Immer mehr Menschen sind aneinander gebunden und der Zwang zur Selbstkontrolle wächst.
Wie die wechselseitige Abhängigkeit, so wird auch die wechselseitige Beobachtung der Menschen stärker; die Sensibilität und dementsprechend die Verbote werden differenzierter.
Vielfältiger wird auch das, worüber manfrau sich schämen muss, das, was man an Anderen als peinlich empfindet (S. 404).
Mit der fortschreitenden Funktionsteilung und der stärkeren Integrierung der Menschen verringern sich die Kontraste zwischen verschiedenen Schichten und Ländern, während sich die Schattierungen und Spielarten vergrößern.

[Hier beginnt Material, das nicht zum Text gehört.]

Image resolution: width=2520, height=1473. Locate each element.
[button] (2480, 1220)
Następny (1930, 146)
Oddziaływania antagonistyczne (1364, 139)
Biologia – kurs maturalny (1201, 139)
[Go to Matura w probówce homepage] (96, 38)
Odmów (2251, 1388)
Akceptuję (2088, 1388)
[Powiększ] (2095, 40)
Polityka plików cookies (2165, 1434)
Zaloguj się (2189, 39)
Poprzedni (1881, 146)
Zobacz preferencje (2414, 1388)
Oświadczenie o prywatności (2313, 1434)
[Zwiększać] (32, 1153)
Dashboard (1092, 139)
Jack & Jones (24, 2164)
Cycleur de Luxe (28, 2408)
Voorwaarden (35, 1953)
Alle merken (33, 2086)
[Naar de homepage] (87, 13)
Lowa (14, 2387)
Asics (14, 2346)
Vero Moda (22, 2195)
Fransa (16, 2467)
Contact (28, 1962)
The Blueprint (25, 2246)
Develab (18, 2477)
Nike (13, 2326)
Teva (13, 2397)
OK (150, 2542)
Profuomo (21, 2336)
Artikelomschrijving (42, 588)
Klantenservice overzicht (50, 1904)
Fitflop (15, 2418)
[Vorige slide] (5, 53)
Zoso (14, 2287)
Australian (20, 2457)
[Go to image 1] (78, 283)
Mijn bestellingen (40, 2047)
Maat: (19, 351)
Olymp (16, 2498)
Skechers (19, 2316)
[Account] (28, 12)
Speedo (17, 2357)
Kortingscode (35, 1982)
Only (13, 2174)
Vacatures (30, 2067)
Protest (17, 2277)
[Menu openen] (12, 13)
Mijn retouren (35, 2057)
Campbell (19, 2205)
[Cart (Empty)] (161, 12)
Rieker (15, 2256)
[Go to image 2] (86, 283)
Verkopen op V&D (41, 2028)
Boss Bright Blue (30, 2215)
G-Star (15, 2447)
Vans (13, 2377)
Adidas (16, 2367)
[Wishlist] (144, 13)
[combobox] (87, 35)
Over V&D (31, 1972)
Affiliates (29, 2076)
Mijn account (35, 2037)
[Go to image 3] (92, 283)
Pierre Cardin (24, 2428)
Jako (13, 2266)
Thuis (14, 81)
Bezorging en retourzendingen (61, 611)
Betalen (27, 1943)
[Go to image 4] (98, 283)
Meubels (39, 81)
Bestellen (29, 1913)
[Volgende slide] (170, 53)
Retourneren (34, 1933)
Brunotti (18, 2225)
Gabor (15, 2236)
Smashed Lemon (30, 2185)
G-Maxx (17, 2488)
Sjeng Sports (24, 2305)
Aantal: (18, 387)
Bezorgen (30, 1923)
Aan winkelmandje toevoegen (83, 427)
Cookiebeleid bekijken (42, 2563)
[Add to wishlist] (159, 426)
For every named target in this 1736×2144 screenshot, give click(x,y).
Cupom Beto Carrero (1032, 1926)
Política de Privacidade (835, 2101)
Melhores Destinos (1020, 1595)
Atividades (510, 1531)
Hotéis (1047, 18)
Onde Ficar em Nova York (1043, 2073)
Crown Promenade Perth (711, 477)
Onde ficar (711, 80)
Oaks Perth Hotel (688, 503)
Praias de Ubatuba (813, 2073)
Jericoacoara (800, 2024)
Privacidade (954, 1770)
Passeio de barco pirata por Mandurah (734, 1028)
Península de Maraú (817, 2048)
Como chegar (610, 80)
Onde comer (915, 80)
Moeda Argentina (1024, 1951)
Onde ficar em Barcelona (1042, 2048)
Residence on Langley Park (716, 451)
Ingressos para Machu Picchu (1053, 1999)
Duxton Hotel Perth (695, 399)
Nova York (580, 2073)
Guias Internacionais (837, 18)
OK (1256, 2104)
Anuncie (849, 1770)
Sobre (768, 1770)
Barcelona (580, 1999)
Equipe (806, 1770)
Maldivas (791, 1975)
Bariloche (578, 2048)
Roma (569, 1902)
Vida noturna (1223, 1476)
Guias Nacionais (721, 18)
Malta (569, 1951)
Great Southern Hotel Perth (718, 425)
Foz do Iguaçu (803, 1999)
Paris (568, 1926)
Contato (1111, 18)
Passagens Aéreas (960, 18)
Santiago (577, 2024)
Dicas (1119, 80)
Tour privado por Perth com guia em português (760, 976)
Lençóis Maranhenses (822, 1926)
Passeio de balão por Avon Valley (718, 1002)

Die Menschen werden sensibler für kleinere Gesten und Formen.
Die 'Primitiven' erleben den Menschen- und Naturraum in dem relativ engen Bezirk, der für sie lebenswichtig ist, in bestimmter Hinsicht weit differenzierter als die 'Zivilisierten'.
Bei primitiveren Menschen ist die Fähigkeit, in Feld und Wald etwas zu unterscheiden, mehr entwickelt als bei 'Zivilisierten'.
Die Art, wie langsam im Anstieg des Mittelalters und dann beschleunigt vom 16. Jahrhundert an die Natur erlebt wird, ist gekennzeichnet, dass immer größere Menschenräume befriedet werden; Wälder, Wiesen und Berge hören allmählich auf Gefahrenzonen erster Ordnung zu sein.
Raubritter und Raubtiere verschwinden.
Wald und Feld sind nicht mehr Schauplatz ungedämpfter Leidenschaften, wilder Jagden auf Menschen und Tiere, wilder Lust und wilder Angst (S. 405).
Die befriedete Natur wird in einer neuen Weise sichtbar. Sie wird in hohem Maße zu einem Gegenstand der Augenlust, vor allem für die an Städte gebundenen Menschen. Sie werden empfindlicher, sie erfreuen sich am Zusammenklang der Farben und Linien; sie werden offen für das, was manfrau die Schönheit der Natur nennt.
Und im Zuge dieser Pazifizierung ändert sich zugleich auch die Sensibilität der Menschen für ihr Verhalten im Verkehr miteinander.
Nun verstärken sich proportional zur Abnahme der äußeren die inneren Ängste. Auf Grund dieser inneren Spannungen beginnen die Menschen sich gegenseitig differenzierter zu erleben. Die Gefahrenzone geht jetzt gewissermaßen quer durch die Seele aller Individuen hin.
Darum werden die Menschen auch jetzt in dieser Sphäre für Unterschiede empfindlich, die zuvor kaum ins Bewusstsein drangen. Wie die Natur zur Quelle einer durch das Auge vermittelten Lust wird, so werden auch die Menschen nun für einander in höherem Maße zur Quelle einer Augenlust oder der Unlust, zu Erregern von Peinlichkeitsgefühlen verschiedenen Grades (S. 407).
Nirgends in der menschlichen Gesellschaft gibt es einen Nullpunkt der Ängste vor äußeren Mächten und nirgends einen Nullpunkt der automatischen, inneren.
Die Ängste des Menschen vor äußeren Mächten werden geringer. Beide sind voneinander untrennbar. Was vor sich geht (im Zivilisationsprozess) ist nicht das Verschwinden der einen und das Auftauchen der anderen.
Was sich ändert, ist lediglich die Proportion zwischen den äußeren und den selbsttätigen Ängsten und deren gesamter Aufbau (S. 408).
Eines darf manfrau bei alledem nicht übersehen: Dass heute, wie ehemals alle Formen der inneren Ängste eines Erwachsenen mit Ängsten des Kindes in Beziehung zu Anderen, mit Ängsten vor äußeren Mächten zusammenhängen (S. 409).